Accès aux produits de première nécessité : Les efforts du gouvernement

A partir du 22 mai 2017, le sucre sera vendu à 550 F FCA le Kg, le riz importé à 350 F CFA et l’huile alimentaire à 650 F CFA le litre. C’est ce qui ressort de la rencontre entre le Ministre du Commerce, Abdel Karim Konaté, les membres du Conseil National des Prix et les opérateurs économiques. C’était le 15 mai 2017 dans les locaux du département du Commence.
L’objectif de cette rencontre était d’échanger avec tous les acteurs concernés sur les prix des produits de première nécessité à l’occasion du mois de Ramadan qui débute dans moins de deux semaines. Ainsi, le ministre du Commerce, Abdel Karim Konaté, dans son mot de bienvenue, a rappelé que cette rencontre est la suite logique des précédentes qui consacrent chaque année, à l’approche du mois béni de Ramadan, des séries de concertations instituées par son département avec les opérateurs économiques, les acteurs de la société civile et les organisations de défense des droits des consommateurs afin de garantir aux populations la disponibilité et l’accessibilité des produits de première nécessité.

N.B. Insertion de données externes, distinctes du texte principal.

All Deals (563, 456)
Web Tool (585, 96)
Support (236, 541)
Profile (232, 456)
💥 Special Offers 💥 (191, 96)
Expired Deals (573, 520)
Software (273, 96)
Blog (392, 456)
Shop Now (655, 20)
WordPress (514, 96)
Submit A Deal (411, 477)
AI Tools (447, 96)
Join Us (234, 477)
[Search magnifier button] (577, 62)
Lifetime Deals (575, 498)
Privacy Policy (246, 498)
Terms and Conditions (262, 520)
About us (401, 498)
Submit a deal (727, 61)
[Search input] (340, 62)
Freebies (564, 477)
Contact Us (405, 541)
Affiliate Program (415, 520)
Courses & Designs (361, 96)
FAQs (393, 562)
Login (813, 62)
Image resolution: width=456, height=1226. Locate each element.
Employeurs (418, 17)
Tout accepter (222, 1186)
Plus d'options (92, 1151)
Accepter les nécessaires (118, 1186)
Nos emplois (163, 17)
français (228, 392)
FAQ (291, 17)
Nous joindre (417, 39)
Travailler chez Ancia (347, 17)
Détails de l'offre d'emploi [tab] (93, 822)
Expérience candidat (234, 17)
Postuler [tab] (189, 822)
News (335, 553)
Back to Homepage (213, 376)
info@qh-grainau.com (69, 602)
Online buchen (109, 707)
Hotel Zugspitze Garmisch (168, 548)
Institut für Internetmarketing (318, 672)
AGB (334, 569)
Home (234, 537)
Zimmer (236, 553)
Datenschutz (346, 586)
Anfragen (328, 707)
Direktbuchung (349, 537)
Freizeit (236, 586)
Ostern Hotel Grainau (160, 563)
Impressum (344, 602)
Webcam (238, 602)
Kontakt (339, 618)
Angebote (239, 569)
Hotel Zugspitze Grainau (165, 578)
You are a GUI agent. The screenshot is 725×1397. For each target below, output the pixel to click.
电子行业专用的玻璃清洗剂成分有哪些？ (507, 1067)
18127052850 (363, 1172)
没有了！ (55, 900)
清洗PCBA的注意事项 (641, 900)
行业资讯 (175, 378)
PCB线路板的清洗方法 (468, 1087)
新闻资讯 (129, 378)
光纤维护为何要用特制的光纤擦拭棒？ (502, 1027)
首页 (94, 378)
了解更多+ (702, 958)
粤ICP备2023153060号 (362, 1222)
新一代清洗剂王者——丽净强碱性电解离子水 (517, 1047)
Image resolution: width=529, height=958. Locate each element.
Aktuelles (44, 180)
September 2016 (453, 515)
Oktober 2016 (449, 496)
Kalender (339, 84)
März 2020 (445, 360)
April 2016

Au cours des échanges, il a été signalé la disponibilité d’un stock de 46 928 tonnes de riz dont le prix varie entre 320 et 400F le kilo, 95 510 tonnes de sucre vendu entre 500 et 650 F CFA le kilo, 26 500 tonnes de lait pour un prix compris entre 2 000 et 2 750 F CFA le kilo. Il existe également un stock de 159 tonnes d’huile et 776 tonnes de farine. L’huile locale sera vendue à 650 FCFA le litre au détail contre 600 FCFA le litre en gros. En ce qui concerne la farine, Abdel Karim Konaté a souhaité que le prix du sac revienne à 15 000 FCFA au lieu de 16 500 FCFA. Ces prix sont applicables à partir du lundi 22 mai 2017.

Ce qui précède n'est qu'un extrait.